I created two models in pymc3
. One is with pm.BetaBinomial
and another is with pm.Beta
and pm.Binomial
.
If we use pymc3.BetaBinomial
, $\alpha$ and $\beta$ converge.
import numpy as np
from scipy.stats import binom, beta
import pymc3 as pm
%matplotlib inline
np.random.seed(42)
''' we have values of X and n '''
n_data = np.random.randint(10, 30, size=1000)
x_data = binom.rvs(n_data, beta.rvs(10, 20, size=1000))

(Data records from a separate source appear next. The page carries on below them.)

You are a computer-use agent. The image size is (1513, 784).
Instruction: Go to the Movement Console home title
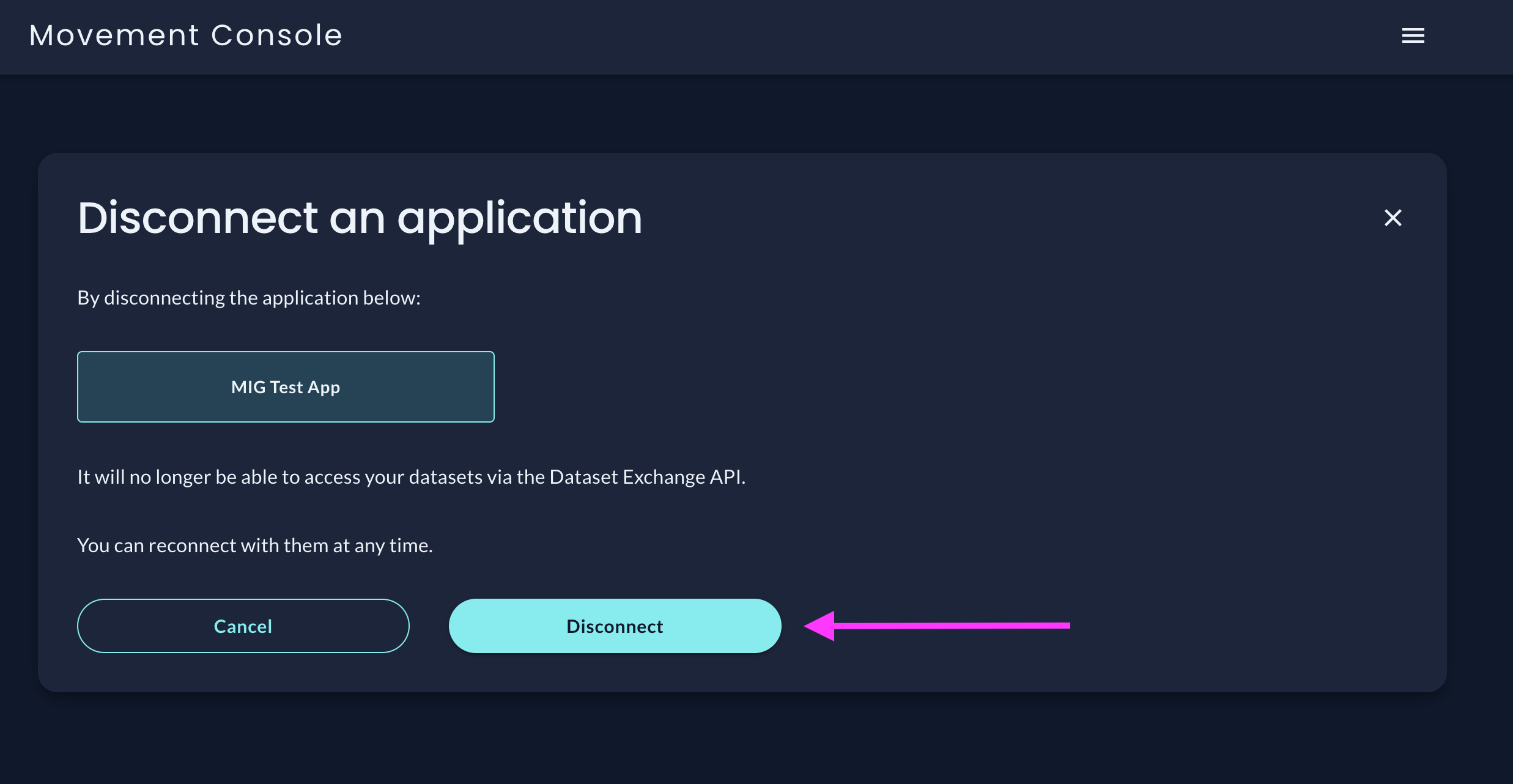186,35
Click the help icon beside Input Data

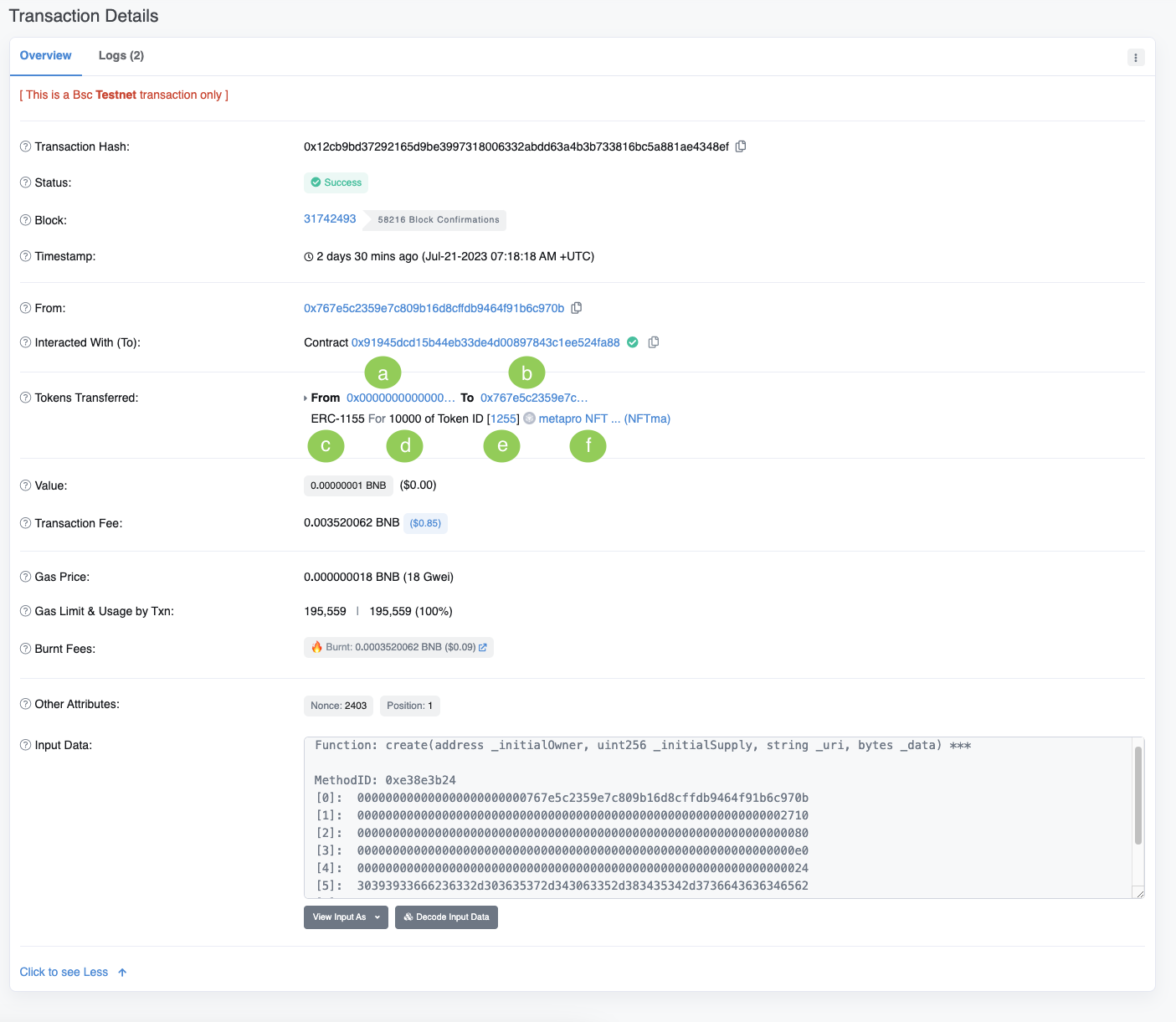point(25,745)
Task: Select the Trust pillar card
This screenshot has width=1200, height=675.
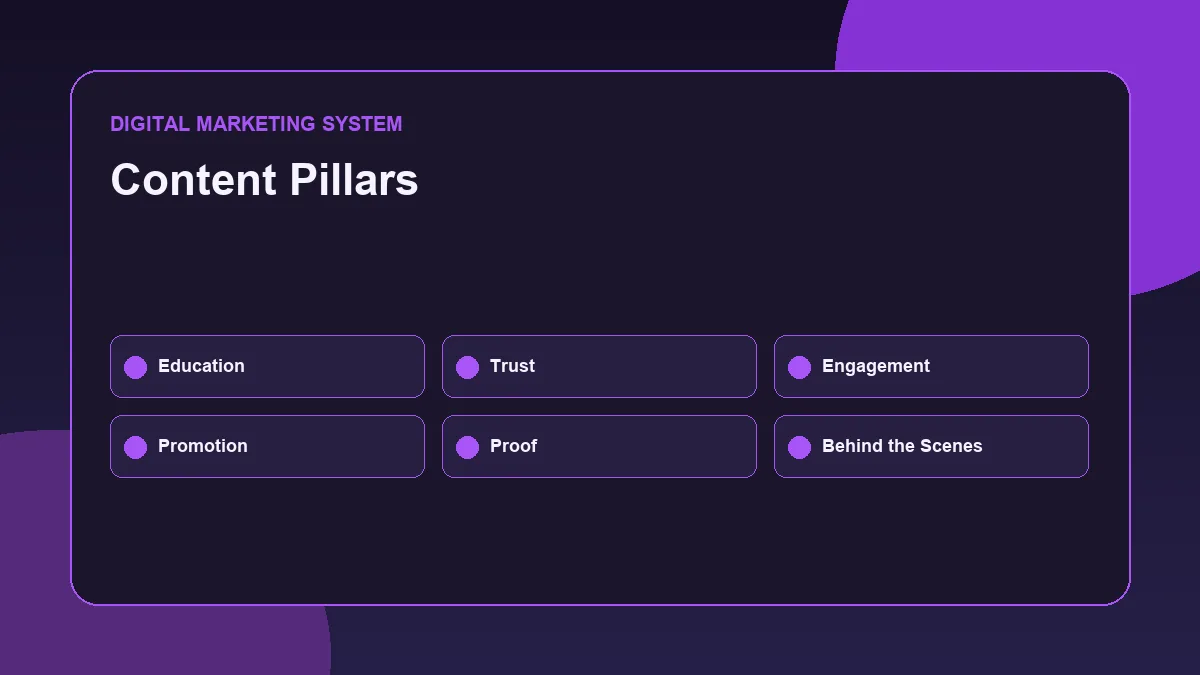Action: (x=599, y=366)
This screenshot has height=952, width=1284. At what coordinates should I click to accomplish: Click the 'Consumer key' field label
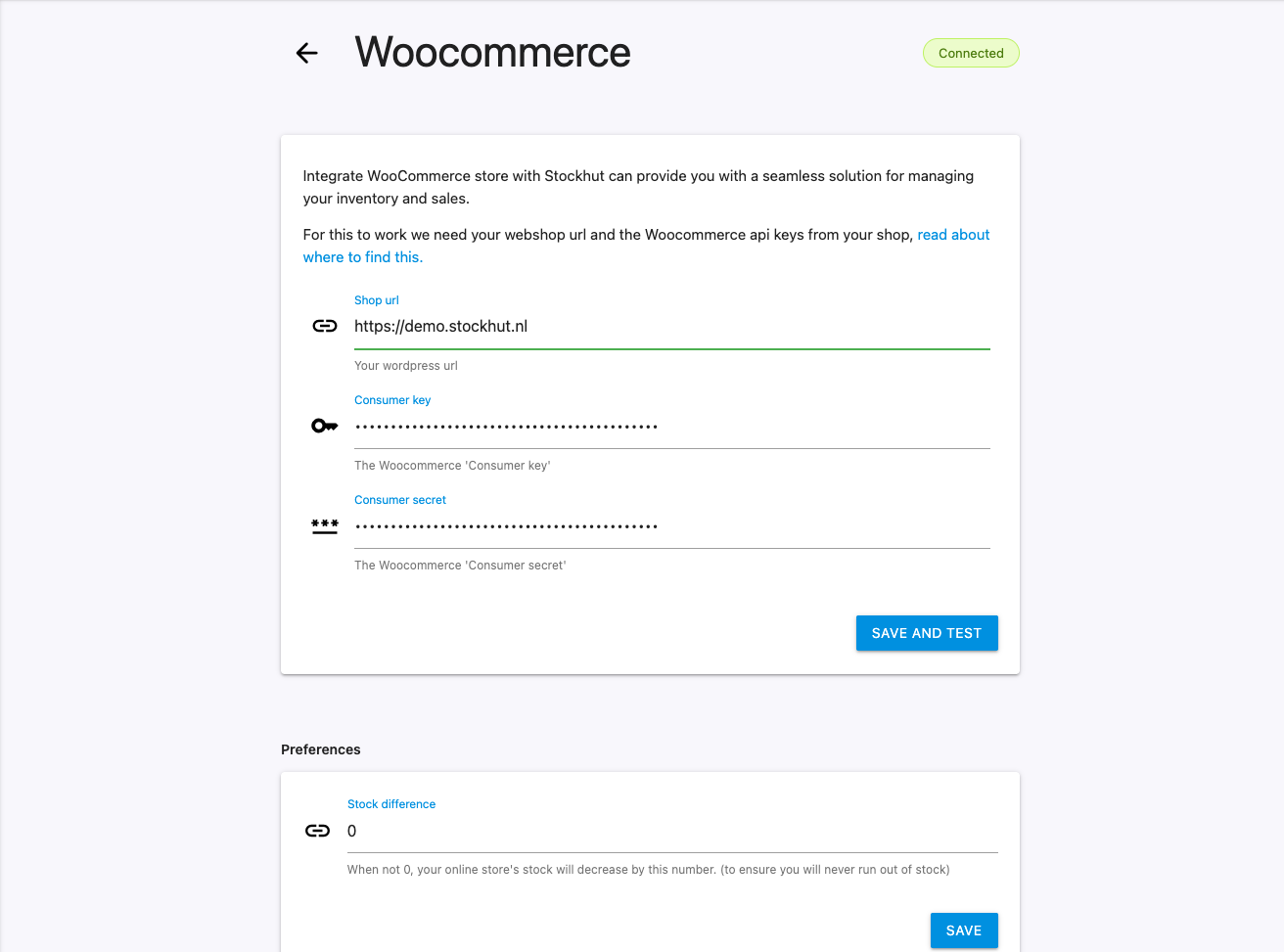392,400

with pm.Model() as model0:
alpha0 = pm.Uniform('alpha', 1, 100)
beta0 = pm.Uniform('beta', 1, 100)
X0 = pm.BetaBinomial('X', alpha=alpha0, beta=beta0, n=n_data, observed=x_data)
trace0 = pm.sample(25000, step=pm.Metropolis(vars=[alpha0, beta0, X0]))

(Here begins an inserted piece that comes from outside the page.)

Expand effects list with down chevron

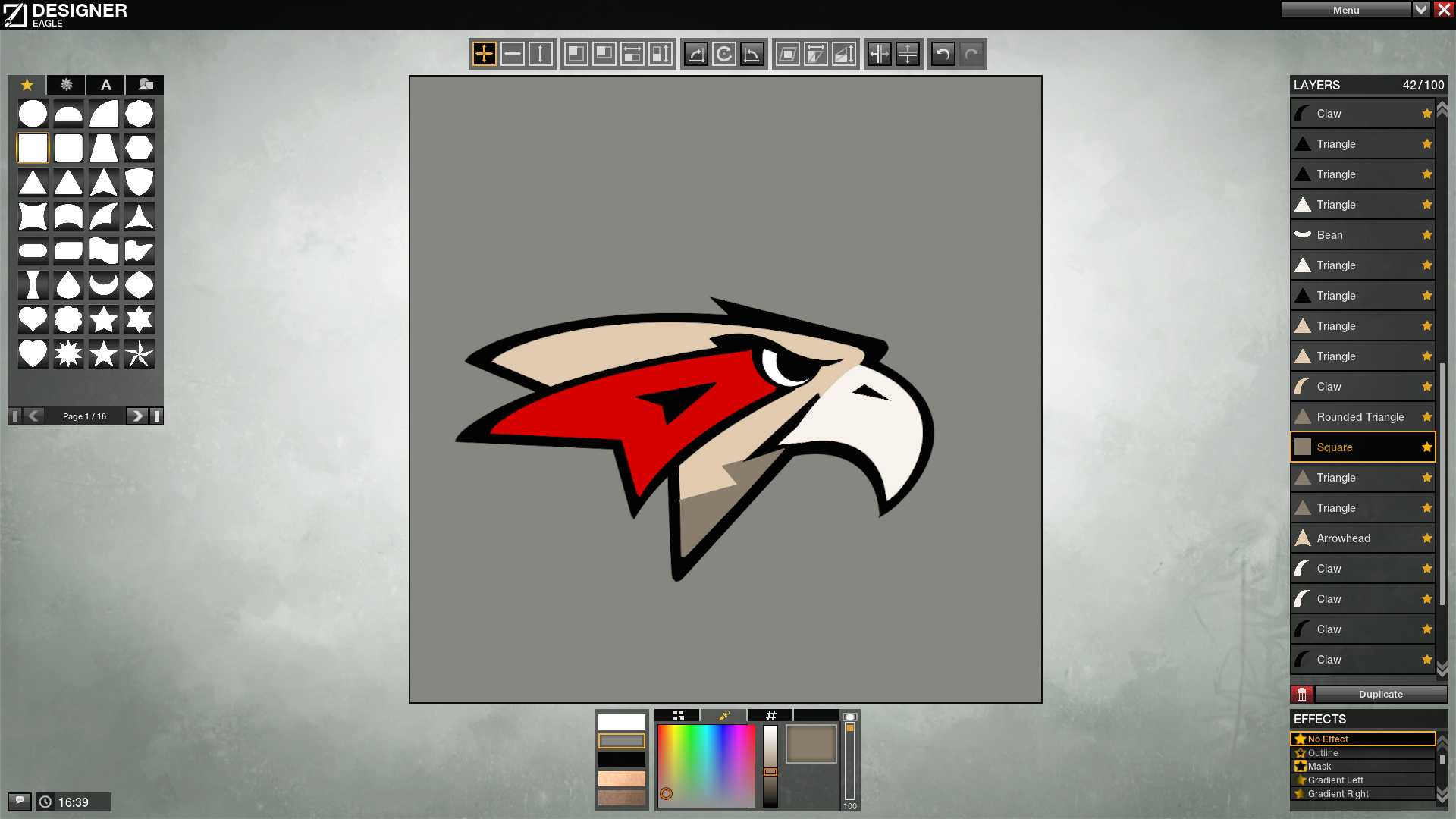pyautogui.click(x=1442, y=794)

But if we combine pymc3.Beta
and pymc3.Binomial
, then $\beta$ does not seem to converge and the trace looks very different. (Note that $\alpha=10$ and $\beta=20$.)
with pm.Model() as model1:
alpha1 = pm.Uniform('alpha', 1, 100)
beta1 = pm.Uniform('beta', 1, 100)
p1 = pm.Beta('prob', alpha=alpha1, beta=beta1)
X1 = pm.Binomial('X1', n=n_data, p=p1, observed=x_data)
trace1 = pm.sample(25000, step=pm.Metropolis(vars=[alpha1, beta1, p1, X1]))
Why does the above difference happen? The above two models are theoretically equivalent. So I think that my usage of pymc3
is problematic.
You need a separate p
for each sample (the shape
parameter is new):
with pm.Model() as model1:
alpha1 = pm.Uniform('alpha', 1, 100)
beta1 = pm.Uniform('beta', 1, 100)
p1 = pm.Beta('prob', alpha=alpha1, beta=beta1, shape=1000)
X1 = pm.Binomial('X1', n=n_data, p=p1, observed=x_data)
trace1 = pm.sample(2000, tune=1000)
I switched to NUTS, too. You can't really fit high dimensional models using the Metropolis sampler.